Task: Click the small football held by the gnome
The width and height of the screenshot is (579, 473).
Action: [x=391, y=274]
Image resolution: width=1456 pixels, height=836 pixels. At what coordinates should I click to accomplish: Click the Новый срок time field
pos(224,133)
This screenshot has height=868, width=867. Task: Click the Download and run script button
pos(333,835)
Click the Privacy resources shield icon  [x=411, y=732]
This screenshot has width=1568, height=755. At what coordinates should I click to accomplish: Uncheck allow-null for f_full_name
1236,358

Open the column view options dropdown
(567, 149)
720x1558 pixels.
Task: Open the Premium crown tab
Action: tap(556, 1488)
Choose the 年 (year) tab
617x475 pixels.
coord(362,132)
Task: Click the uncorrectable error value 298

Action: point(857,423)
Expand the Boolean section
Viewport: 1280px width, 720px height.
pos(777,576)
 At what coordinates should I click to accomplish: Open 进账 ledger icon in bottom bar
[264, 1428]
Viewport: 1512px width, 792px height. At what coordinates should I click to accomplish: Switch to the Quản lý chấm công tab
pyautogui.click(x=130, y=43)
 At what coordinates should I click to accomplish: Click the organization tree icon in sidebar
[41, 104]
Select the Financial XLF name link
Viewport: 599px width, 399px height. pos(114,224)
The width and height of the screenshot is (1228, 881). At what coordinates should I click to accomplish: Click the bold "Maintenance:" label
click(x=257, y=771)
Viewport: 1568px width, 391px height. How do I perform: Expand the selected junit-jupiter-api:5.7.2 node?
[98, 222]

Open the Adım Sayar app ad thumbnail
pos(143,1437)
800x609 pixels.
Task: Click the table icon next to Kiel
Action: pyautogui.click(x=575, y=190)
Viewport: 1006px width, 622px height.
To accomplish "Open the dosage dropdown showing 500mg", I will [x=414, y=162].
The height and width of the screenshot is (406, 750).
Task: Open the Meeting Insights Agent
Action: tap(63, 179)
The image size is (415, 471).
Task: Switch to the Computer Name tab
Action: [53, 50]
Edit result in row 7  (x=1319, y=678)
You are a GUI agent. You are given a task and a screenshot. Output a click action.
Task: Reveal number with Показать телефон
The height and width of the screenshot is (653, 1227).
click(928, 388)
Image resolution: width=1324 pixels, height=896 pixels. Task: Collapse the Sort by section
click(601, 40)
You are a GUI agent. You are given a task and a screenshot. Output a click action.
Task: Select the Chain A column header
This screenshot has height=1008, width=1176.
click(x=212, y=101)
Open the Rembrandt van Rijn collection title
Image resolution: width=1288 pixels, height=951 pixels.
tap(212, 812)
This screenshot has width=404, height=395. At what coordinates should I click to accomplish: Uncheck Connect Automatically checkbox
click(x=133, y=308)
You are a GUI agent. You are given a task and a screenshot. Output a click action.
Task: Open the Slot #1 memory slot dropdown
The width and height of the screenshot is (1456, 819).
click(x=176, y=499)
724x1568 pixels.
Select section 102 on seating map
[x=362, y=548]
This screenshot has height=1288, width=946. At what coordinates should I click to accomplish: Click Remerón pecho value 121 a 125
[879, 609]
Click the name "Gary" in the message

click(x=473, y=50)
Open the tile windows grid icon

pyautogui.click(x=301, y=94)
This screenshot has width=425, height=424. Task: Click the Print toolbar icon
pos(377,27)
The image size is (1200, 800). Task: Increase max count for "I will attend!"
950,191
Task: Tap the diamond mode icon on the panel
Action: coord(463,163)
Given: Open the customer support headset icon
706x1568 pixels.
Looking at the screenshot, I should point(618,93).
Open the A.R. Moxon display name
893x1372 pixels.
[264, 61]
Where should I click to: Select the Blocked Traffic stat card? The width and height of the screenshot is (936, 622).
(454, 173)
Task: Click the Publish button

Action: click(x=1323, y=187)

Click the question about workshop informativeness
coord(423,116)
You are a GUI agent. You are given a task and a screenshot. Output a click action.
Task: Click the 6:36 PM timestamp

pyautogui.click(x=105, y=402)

:::

**TASK DESCRIPTION:** Copy every one of the items above line for line, without changing a word, number, or symbol.

**RIGHT ANSWER:**
Task: Click the small football held by the gnome
The width and height of the screenshot is (579, 473).
Action: [x=391, y=274]
Image resolution: width=1456 pixels, height=836 pixels. At what coordinates should I click to accomplish: Click the Новый срок time field
pos(224,133)
This screenshot has height=868, width=867. Task: Click the Download and run script button
pos(333,835)
Click the Privacy resources shield icon  [x=411, y=732]
This screenshot has width=1568, height=755. At what coordinates should I click to accomplish: Uncheck allow-null for f_full_name
1236,358

Open the column view options dropdown
(567, 149)
720x1558 pixels.
Task: Open the Premium crown tab
Action: tap(556, 1488)
Choose the 年 (year) tab
617x475 pixels.
coord(362,132)
Task: Click the uncorrectable error value 298

Action: point(857,423)
Expand the Boolean section
Viewport: 1280px width, 720px height.
pos(777,576)
 At what coordinates should I click to accomplish: Open 进账 ledger icon in bottom bar
[264, 1428]
Viewport: 1512px width, 792px height. At what coordinates should I click to accomplish: Switch to the Quản lý chấm công tab
pyautogui.click(x=130, y=43)
 At what coordinates should I click to accomplish: Click the organization tree icon in sidebar
[41, 104]
Select the Financial XLF name link
Viewport: 599px width, 399px height. pos(114,224)
The width and height of the screenshot is (1228, 881). At what coordinates should I click to accomplish: Click the bold "Maintenance:" label
click(x=257, y=771)
Viewport: 1568px width, 391px height. How do I perform: Expand the selected junit-jupiter-api:5.7.2 node?
[98, 222]

Open the Adım Sayar app ad thumbnail
pos(143,1437)
800x609 pixels.
Task: Click the table icon next to Kiel
Action: pyautogui.click(x=575, y=190)
Viewport: 1006px width, 622px height.
To accomplish "Open the dosage dropdown showing 500mg", I will [x=414, y=162].
The height and width of the screenshot is (406, 750).
Task: Open the Meeting Insights Agent
Action: tap(63, 179)
The image size is (415, 471).
Task: Switch to the Computer Name tab
Action: [53, 50]
Edit result in row 7  (x=1319, y=678)
You are a GUI agent. You are given a task and a screenshot. Output a click action.
Task: Reveal number with Показать телефон
The height and width of the screenshot is (653, 1227).
click(928, 388)
Image resolution: width=1324 pixels, height=896 pixels. Task: Collapse the Sort by section
click(601, 40)
You are a GUI agent. You are given a task and a screenshot. Output a click action.
Task: Select the Chain A column header
This screenshot has height=1008, width=1176.
click(x=212, y=101)
Open the Rembrandt van Rijn collection title
Image resolution: width=1288 pixels, height=951 pixels.
tap(212, 812)
This screenshot has width=404, height=395. At what coordinates should I click to accomplish: Uncheck Connect Automatically checkbox
click(x=133, y=308)
You are a GUI agent. You are given a task and a screenshot. Output a click action.
Task: Open the Slot #1 memory slot dropdown
The width and height of the screenshot is (1456, 819).
click(x=176, y=499)
724x1568 pixels.
Select section 102 on seating map
[x=362, y=548]
This screenshot has height=1288, width=946. At what coordinates should I click to accomplish: Click Remerón pecho value 121 a 125
[879, 609]
Click the name "Gary" in the message

click(x=473, y=50)
Open the tile windows grid icon

pyautogui.click(x=301, y=94)
This screenshot has width=425, height=424. Task: Click the Print toolbar icon
pos(377,27)
The image size is (1200, 800). Task: Increase max count for "I will attend!"
950,191
Task: Tap the diamond mode icon on the panel
Action: coord(463,163)
Given: Open the customer support headset icon
706x1568 pixels.
Looking at the screenshot, I should point(618,93).
Open the A.R. Moxon display name
893x1372 pixels.
[264, 61]
Where should I click to: Select the Blocked Traffic stat card? The width and height of the screenshot is (936, 622).
(454, 173)
Task: Click the Publish button

Action: click(x=1323, y=187)

Click the question about workshop informativeness
coord(423,116)
You are a GUI agent. You are given a task and a screenshot. Output a click action.
Task: Click the 6:36 PM timestamp

pyautogui.click(x=105, y=402)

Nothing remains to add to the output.